Chapter Fifteen Hudson
CHAPTER FIFTEEN
Hudson
I pull into my driveway and just sit there, the truck’s engine idling, as I’m gripped by an unease that’s hard to shake off.
I’m stewing over the sight of Jamie lingering outside Ella’s apartment.
Why was he sitting there, in the shadows, like some creep?
A part of me wants to drive back and confront him, to make sure he’s not there to start trouble.
But another part, the rational side, insists that she can handle herself.
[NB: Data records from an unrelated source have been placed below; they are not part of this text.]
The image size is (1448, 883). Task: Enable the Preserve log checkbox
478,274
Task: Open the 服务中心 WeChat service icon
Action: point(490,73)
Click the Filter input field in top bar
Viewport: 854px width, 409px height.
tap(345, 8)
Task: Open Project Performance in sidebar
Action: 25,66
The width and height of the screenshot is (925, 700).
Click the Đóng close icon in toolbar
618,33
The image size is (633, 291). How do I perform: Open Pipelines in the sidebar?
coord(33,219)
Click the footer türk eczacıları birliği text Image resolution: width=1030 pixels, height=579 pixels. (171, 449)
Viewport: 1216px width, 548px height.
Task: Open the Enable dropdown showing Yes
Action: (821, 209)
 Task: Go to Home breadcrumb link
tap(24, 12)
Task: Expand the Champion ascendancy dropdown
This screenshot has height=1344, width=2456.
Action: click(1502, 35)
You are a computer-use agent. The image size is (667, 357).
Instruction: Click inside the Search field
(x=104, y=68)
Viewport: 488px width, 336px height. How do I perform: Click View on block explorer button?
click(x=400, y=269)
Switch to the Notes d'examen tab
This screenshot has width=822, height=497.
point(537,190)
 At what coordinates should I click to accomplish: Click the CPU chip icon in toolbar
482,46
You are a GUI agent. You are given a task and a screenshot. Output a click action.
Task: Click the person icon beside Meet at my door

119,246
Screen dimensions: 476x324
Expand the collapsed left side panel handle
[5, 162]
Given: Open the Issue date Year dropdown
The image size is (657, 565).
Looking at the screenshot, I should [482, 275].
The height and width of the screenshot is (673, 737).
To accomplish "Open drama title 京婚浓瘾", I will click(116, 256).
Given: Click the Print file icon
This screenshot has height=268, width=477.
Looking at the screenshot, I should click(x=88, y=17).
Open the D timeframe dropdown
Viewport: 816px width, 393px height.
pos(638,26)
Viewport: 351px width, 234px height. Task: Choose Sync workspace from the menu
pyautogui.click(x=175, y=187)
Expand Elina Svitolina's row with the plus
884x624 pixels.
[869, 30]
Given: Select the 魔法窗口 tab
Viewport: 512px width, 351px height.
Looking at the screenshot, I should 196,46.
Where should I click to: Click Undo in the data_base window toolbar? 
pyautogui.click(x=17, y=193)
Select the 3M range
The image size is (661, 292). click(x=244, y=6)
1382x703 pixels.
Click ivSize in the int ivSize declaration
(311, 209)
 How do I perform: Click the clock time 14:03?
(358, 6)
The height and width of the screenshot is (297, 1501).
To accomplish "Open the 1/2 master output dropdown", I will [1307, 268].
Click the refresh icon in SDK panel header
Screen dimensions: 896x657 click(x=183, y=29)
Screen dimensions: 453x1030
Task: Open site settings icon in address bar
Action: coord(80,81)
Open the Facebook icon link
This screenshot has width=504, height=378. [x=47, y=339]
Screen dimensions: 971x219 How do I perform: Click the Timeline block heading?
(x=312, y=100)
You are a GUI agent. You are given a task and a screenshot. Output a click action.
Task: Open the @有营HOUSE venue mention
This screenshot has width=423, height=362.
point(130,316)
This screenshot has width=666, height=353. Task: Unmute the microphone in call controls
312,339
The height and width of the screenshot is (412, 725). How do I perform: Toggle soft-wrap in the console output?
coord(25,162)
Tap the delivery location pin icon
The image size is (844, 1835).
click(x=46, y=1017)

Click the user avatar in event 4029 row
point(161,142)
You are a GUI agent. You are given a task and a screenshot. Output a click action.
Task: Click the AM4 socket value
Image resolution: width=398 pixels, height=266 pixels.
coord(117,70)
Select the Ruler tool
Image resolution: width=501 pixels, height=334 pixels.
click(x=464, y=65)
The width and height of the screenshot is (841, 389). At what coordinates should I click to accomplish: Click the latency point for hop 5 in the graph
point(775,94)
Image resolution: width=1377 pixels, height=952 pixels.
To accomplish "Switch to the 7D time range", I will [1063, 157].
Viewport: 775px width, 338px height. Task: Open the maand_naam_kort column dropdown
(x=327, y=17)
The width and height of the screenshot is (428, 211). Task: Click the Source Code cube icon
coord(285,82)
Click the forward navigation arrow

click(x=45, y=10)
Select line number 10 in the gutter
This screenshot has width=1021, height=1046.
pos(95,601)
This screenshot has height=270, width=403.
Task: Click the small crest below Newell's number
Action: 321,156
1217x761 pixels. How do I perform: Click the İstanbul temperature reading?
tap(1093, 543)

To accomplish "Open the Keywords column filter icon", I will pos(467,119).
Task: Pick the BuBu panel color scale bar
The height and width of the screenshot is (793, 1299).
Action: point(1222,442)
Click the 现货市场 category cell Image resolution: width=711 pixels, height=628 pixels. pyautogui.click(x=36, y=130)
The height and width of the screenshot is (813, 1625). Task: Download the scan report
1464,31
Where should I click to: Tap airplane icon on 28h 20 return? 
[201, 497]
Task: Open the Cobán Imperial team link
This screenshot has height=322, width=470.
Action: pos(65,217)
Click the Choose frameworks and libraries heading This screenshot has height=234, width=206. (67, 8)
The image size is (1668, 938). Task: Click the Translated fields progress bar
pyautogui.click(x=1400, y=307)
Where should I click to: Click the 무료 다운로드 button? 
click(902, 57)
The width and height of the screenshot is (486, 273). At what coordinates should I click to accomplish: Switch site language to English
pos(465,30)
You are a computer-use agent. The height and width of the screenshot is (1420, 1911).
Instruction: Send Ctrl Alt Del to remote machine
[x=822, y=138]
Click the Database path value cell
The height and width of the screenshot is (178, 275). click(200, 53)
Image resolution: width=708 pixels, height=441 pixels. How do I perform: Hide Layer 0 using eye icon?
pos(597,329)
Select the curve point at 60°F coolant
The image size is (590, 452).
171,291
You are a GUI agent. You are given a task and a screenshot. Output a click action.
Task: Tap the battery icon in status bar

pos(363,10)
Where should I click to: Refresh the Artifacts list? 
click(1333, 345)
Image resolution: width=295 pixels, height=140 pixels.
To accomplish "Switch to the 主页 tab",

She’s proven that well enough.
Still, the protective urge doesn’t fade easily, and it gnaws at me as I wait here alone. I half expect my phone to light up with a text—some kind of SOS—but nothing comes. With a heavy sigh, I finally kill the engine and decide it’s time to let it go.
As I walk through the front door, the familiar clutter of our living room greets me. Levi is sprawled on the couch and glances up, a casual nod of recognition as I enter. But then his eyes narrow as he takes in my appearance.
“I thought you weren’t going to open lift,” he says.
“I didn’t,” I say, dropping my keys on the small table by the door.
Levi sits up, scrutinizing me further. “So, what’s with your face?”
“My face?” I touch my cheek, self-conscious, feeling the residual heat of exertion from the gym.
“You’re all sweaty and gross, and you have this look that says you just had a major rush of adrenaline. So, either you’ve been pumping iron, or pumping something else,” he teases, waggling his eyebrows suggestively.
“Jesus Christ, are you thirteen years old?” I say, rolling my eyes.
“Twenty-two, last I checked.”
“I wasn’t pumping anything. I was … with Ella,” I admit, a bit too defensively.
He smirks. “Yeah, that’s not convincing.”
“We were at the all-star gym she’s been training at. I did a few stunts with her. That’s all.” My voice is flat, trying to sound nonchalant about something that, honestly, felt like rediscovering a part of myself I’d almost forgotten.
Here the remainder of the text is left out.